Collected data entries
────────
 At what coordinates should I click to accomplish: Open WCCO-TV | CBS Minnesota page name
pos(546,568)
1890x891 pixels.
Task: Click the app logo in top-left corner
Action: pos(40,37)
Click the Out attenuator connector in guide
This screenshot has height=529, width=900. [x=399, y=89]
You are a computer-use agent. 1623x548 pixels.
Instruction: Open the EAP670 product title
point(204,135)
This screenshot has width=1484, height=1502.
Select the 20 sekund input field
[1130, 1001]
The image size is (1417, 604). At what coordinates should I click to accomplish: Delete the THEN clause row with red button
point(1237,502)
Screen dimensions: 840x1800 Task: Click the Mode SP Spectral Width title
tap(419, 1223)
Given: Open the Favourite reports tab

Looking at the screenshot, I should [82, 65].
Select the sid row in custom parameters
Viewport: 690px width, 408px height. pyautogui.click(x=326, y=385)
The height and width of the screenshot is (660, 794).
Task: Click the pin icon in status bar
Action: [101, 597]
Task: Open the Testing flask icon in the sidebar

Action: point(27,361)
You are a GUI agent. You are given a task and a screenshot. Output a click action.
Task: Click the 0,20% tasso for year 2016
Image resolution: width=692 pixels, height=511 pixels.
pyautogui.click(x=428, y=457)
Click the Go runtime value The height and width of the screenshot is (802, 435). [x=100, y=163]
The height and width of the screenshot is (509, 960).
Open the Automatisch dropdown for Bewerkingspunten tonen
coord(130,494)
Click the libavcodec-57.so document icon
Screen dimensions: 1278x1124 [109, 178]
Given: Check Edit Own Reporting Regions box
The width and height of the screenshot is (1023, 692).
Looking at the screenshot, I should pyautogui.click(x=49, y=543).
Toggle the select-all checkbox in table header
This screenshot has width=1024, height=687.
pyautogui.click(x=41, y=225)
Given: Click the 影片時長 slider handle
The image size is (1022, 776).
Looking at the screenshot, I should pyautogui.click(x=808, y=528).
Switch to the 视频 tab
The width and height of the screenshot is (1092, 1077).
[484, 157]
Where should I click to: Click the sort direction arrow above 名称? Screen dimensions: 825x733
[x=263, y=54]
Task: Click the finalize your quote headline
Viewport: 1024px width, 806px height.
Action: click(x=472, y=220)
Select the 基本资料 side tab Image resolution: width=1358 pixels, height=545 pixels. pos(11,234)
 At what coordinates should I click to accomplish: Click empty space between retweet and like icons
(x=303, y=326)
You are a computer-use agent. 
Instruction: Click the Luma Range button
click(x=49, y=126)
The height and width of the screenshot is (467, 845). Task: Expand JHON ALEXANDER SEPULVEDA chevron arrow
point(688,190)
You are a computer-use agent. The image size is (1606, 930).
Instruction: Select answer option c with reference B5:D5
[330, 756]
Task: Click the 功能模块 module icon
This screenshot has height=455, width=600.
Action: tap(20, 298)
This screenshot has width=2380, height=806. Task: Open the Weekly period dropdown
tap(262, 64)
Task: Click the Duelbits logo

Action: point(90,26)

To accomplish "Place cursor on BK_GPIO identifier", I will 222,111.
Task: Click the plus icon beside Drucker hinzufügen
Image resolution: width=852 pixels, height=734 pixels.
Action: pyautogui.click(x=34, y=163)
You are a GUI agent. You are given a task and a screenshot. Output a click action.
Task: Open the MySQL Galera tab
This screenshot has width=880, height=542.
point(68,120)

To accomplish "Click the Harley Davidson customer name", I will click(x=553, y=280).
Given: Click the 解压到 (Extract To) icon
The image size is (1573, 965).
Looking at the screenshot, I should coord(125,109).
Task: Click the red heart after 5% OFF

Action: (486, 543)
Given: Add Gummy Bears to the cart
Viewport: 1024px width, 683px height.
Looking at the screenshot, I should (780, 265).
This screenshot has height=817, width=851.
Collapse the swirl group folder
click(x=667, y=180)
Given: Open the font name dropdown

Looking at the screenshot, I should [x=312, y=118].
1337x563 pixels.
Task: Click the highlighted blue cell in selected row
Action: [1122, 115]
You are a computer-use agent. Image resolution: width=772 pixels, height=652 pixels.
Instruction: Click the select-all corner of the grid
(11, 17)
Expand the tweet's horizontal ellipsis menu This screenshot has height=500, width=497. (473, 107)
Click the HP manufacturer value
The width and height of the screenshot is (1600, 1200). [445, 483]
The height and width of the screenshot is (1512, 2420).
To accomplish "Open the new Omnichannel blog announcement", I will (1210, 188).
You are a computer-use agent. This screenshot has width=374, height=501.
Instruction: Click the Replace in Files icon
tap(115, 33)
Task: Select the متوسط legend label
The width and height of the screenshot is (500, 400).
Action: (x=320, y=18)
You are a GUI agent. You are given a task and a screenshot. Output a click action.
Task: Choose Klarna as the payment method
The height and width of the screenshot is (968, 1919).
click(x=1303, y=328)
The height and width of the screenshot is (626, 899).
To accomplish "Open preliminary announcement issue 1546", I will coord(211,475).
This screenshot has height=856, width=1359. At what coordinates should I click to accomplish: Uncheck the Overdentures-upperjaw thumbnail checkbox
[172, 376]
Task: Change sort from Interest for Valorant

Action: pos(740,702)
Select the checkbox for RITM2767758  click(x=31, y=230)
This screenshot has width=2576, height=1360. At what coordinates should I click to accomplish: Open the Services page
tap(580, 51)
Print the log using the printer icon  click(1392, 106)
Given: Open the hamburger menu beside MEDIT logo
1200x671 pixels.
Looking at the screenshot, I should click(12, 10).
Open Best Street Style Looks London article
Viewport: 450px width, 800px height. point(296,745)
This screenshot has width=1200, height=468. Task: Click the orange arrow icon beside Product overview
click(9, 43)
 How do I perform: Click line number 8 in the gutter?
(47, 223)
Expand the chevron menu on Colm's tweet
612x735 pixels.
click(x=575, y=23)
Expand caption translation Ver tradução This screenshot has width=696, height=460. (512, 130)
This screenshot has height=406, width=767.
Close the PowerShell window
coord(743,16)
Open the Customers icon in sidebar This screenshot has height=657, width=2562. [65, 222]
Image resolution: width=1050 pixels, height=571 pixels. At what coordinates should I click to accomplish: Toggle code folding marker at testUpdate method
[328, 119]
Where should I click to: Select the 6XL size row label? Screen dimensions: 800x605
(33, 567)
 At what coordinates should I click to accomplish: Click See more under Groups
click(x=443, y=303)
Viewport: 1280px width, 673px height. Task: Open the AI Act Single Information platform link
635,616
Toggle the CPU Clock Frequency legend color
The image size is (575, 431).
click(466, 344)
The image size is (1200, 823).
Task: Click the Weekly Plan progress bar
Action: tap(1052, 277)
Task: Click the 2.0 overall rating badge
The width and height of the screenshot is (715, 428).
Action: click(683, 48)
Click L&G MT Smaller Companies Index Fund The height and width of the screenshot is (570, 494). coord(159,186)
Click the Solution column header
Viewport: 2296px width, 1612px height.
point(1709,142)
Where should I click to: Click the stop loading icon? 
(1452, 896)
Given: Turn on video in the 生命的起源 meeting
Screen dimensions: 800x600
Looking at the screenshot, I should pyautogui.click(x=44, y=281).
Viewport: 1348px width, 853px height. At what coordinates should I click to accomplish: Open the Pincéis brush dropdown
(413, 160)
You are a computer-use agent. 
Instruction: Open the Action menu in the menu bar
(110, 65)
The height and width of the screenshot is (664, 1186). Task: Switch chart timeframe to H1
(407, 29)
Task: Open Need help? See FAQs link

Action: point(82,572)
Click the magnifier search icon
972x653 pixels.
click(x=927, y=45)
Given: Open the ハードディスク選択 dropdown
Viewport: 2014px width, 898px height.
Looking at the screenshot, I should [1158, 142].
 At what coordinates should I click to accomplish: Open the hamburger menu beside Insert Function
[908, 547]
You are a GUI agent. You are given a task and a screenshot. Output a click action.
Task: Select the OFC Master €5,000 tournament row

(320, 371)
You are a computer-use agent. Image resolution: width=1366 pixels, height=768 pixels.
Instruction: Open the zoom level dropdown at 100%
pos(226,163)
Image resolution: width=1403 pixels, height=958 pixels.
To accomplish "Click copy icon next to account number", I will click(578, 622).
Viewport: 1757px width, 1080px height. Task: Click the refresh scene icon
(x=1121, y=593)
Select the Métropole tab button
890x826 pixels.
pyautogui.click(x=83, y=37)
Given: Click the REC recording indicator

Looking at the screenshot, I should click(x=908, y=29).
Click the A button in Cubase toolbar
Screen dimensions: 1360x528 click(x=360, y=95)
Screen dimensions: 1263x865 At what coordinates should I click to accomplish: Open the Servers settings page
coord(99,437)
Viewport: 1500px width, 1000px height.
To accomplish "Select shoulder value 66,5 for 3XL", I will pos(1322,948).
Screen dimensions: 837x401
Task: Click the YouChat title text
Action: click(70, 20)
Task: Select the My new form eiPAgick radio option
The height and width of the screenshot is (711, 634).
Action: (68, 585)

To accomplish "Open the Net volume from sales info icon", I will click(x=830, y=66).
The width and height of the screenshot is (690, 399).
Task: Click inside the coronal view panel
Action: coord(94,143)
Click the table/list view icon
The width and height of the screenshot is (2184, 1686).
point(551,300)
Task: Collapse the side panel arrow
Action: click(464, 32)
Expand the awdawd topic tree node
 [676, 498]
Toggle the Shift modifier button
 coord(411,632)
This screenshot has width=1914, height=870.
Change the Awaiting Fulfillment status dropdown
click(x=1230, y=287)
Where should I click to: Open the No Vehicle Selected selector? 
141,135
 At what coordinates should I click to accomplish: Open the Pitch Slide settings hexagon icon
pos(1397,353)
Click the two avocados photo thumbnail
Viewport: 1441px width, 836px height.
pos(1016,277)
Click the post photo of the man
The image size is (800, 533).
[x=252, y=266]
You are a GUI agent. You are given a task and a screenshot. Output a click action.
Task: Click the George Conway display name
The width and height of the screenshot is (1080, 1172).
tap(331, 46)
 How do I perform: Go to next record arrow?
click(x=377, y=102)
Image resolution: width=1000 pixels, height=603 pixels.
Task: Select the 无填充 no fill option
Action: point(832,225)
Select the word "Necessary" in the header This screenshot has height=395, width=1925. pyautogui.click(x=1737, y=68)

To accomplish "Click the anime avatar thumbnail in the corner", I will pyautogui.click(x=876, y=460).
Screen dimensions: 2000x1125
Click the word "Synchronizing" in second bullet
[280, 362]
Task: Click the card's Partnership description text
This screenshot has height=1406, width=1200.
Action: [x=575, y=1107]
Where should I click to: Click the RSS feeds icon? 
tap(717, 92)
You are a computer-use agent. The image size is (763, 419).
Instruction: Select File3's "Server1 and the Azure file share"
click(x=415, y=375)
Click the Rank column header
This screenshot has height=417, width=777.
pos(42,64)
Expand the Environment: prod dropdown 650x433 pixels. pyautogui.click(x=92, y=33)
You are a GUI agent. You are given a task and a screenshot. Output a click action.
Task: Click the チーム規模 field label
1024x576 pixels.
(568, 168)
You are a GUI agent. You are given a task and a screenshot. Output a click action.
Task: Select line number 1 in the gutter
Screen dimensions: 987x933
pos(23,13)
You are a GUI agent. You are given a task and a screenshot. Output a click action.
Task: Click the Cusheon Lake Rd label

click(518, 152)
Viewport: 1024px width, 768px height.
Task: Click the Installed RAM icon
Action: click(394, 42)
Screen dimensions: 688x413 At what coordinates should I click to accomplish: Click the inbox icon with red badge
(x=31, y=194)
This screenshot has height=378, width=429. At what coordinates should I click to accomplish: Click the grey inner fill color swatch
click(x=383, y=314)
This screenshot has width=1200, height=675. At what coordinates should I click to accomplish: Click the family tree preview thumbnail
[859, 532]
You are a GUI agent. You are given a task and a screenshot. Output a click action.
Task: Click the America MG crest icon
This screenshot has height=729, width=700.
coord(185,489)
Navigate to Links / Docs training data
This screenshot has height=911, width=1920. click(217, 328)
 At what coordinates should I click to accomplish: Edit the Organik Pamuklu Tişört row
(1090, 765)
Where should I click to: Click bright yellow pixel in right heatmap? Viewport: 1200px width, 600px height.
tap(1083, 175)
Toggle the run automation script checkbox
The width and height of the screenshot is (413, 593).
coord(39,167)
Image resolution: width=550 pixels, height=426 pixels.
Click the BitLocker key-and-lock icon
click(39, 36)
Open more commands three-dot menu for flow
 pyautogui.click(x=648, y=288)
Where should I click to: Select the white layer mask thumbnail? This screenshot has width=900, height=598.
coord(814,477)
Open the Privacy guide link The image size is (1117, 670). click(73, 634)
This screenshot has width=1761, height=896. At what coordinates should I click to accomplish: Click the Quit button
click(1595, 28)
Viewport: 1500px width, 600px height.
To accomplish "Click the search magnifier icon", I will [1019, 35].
────────
## Task item
Copy each line of the records that has "search" in it.

## Written response
Click the magnifier search icon
To accomplish "Click the search magnifier icon", I will [1019, 35].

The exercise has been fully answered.